In formatting strings like in the format! and println! macros, the formatting parameters x or X − to select lower-case or upper-case hexadecimal − can now be combined with ? which select the Debug trait.

For example, format!("{:X?}", [65280].first()) returns Some(FF00).

This can also be combined with other formatting parameters. For example, format!("{:02X?}", b"AZaz\0") zero-pads each byte to two hexadecimal digits and return [41, 5A, 61, 7A, 00].

An API returning Vec<u32> might be tested like this:

let return_value = foo(bar);
let expected = &[ /* ... */ ][..];
assert!(return_value == expected, "{:08X?} != {:08X?}", return_value, expected);

Reference-level explanation

Formatting strings

The syntax of formatting strings is specified with a grammar which at the moment is as follows:

format_string := <text> [ maybe-format <text> ] *
maybe-format := '{' '{' | '}' '}' | <format>
format := '{' [ argument ] [ ':' format_spec ] '}'
argument := integer | identifier

format_spec := [[fill]align][sign]['#']['0'][width]['.' precision][type]
fill := character
align := '<' | '^' | '>'
sign := '+' | '-'
width := count
precision := count | '*'
type := identifier | ''
count := parameter | integer
parameter := argument '$'

This RFC adds an optional radix immediately before type:

format_spec := [[fill]align][sign]['#']['0'][width]['.' precision][radix][type]
radix: 'x' | 'X'

Formatter API

Note that x and X are already valid types. They are only interpreted as a radix when the type is ?, since combining them with other types doesn’t make sense.

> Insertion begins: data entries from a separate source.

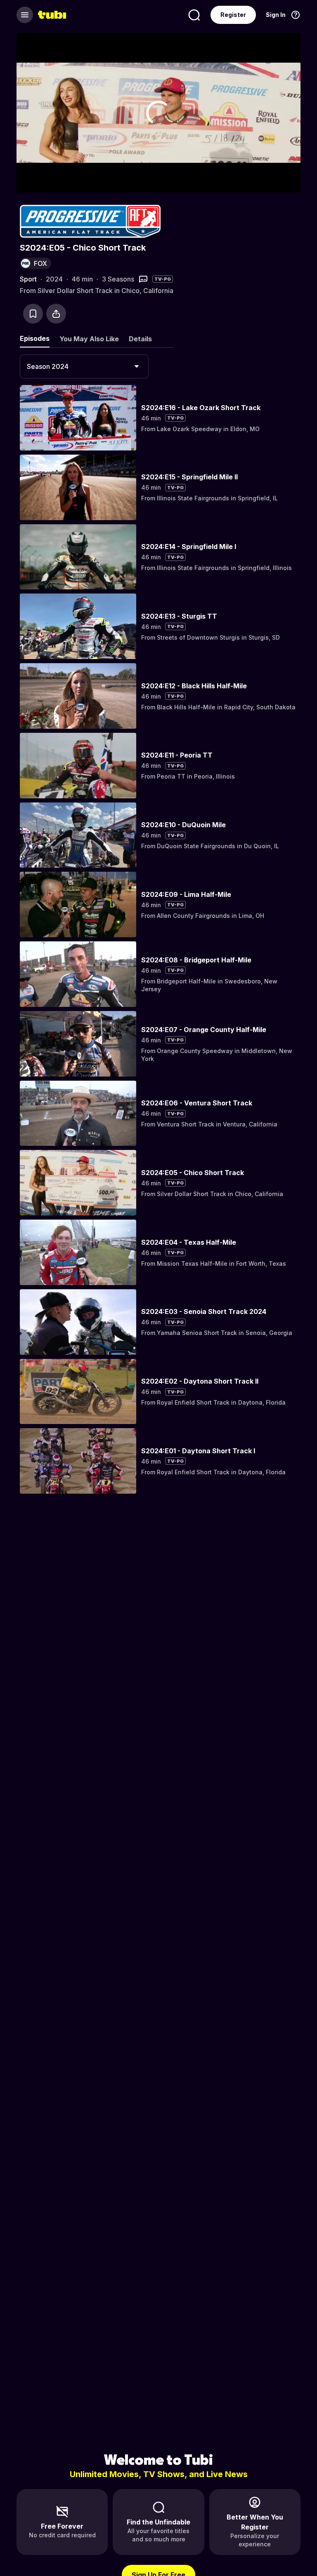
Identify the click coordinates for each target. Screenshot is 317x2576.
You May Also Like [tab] (89, 339)
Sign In (276, 14)
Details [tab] (140, 339)
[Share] (56, 314)
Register (233, 14)
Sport (28, 279)
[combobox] (84, 366)
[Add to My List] (33, 314)
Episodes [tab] (35, 338)
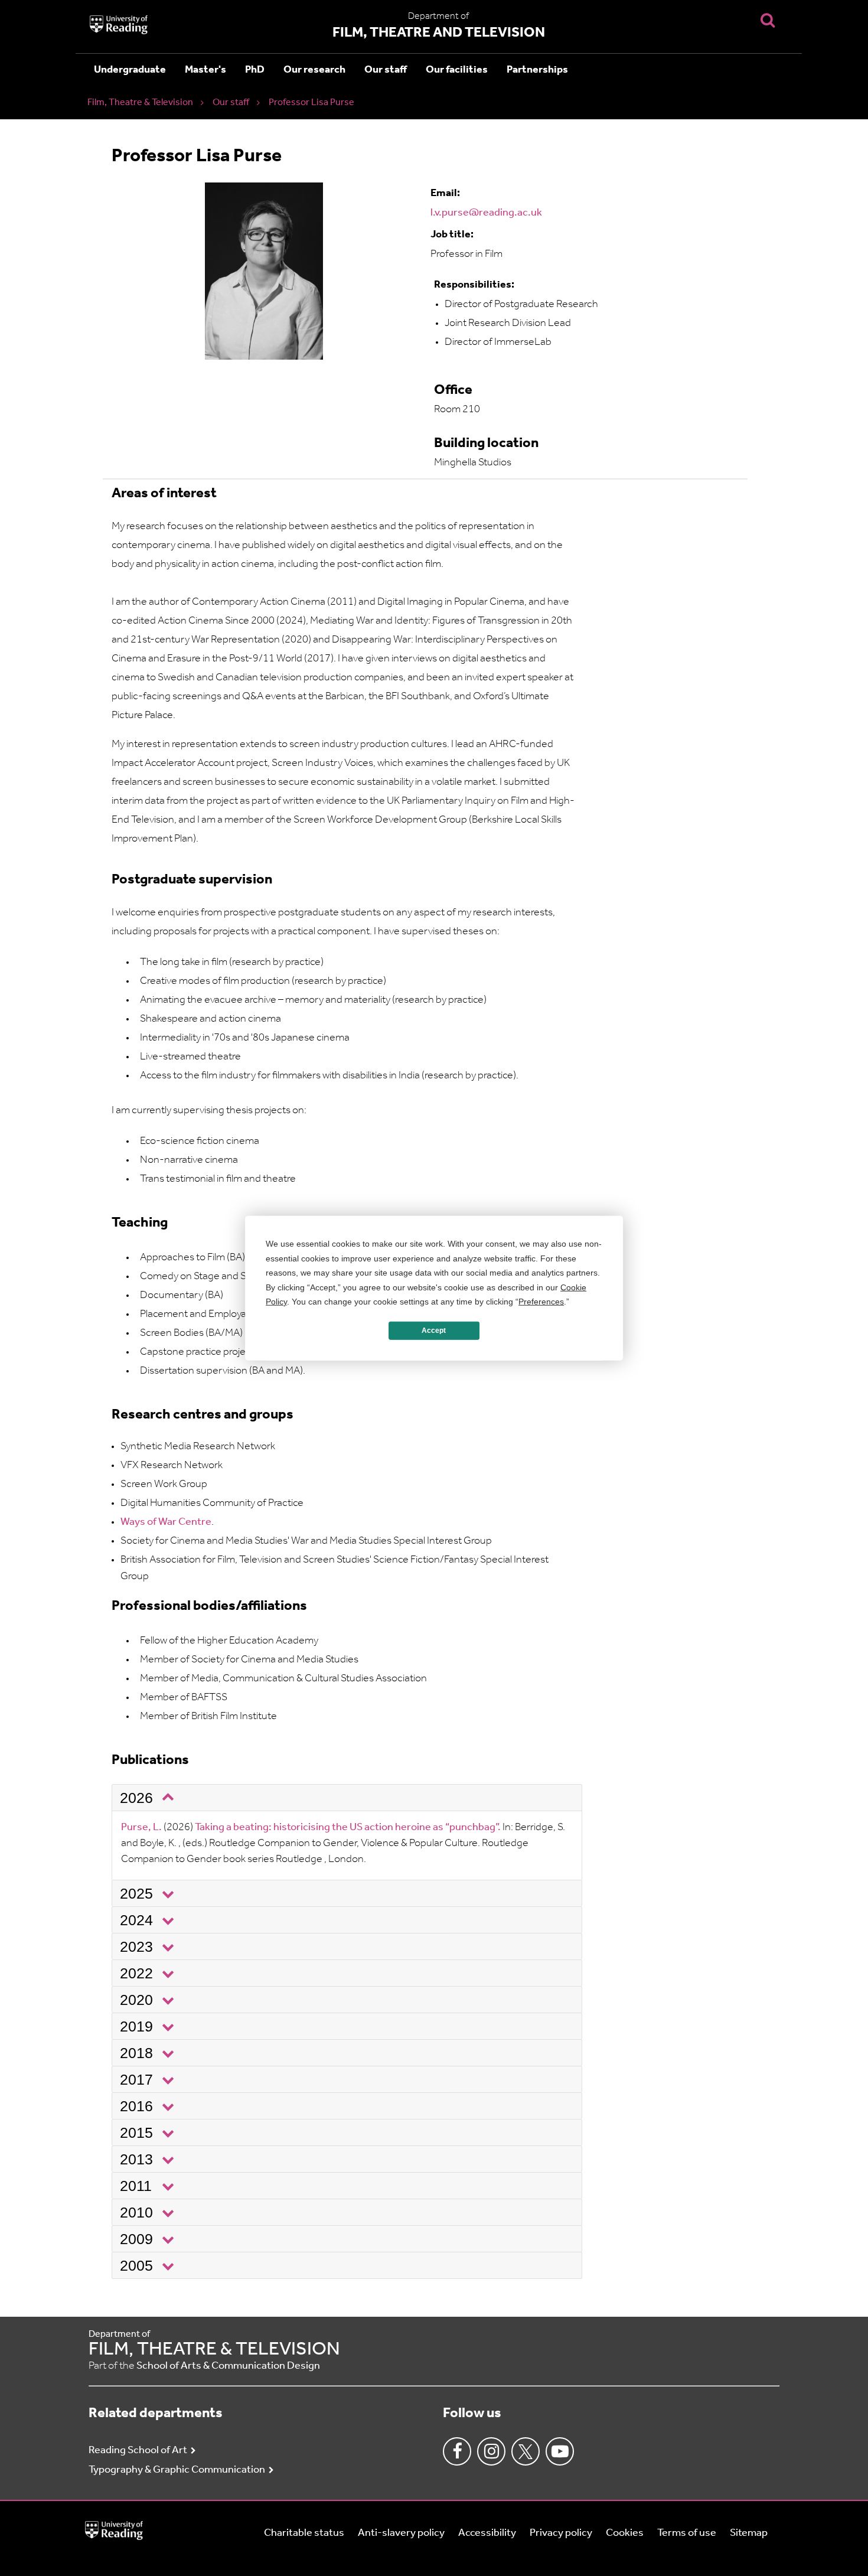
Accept (434, 1330)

This radix is exposed indirectly in two additional methods of std::fmt::Formatter:

impl<'a> Formatter<'a> {
    // ...

    /// Based on the radix and type: 16, 10, 8, or 2.
    ///
    /// This is mostly useful in `Debug` impls,
    /// where the trait itself doesn’t imply a radix.
    fn number_radix(&self) -> u32

    /// true for `X` or `E`
    ///
    /// This is mostly useful in `Debug` impls,
    /// where the trait itself doesn’t imply a case.
    fn number_uppercase(&self) -> bool
}

Although the radix and type are separate in the formatting string grammar, they are intentionally conflated in this new API.

Debug impls

The Debug implementation for primitive integer types {u,i}{8,16,32,64,128,size} is modified to defer to LowerHex or UpperHex instead of Display, based on formatter.number_radix() and formatter.number_uppercase(). The alternate # flag is ignored, since it already has a separate meaning for Debug: the 0x prefix is not included.

As of Rust 1.22, impls using the Formatter::debug_* methods do not forward formatting parameters such as width when formatting keys/values/items. Doing so is important for this RFC to be useful. This is fixed by PR #46233.

Drawbacks

The hexadecimal flag in the Debug trait is superficially redundant with the LowerHex and UpperHex traits. If these traits were not stable yet, we could have considered a more unified design.

Rationale and alternatives

Implementing LowerHex and UpperHex was proposed and rejected in PR #44751.

The status quo is that debugging or testing code that could be a one-liner requires manual Debug impls and/or concatenating the results of separate string formatting operations.

Unresolved questions

  • Should this be extended to octal and binary (as {:o?} and {:b?})? Other formatting types/traits too?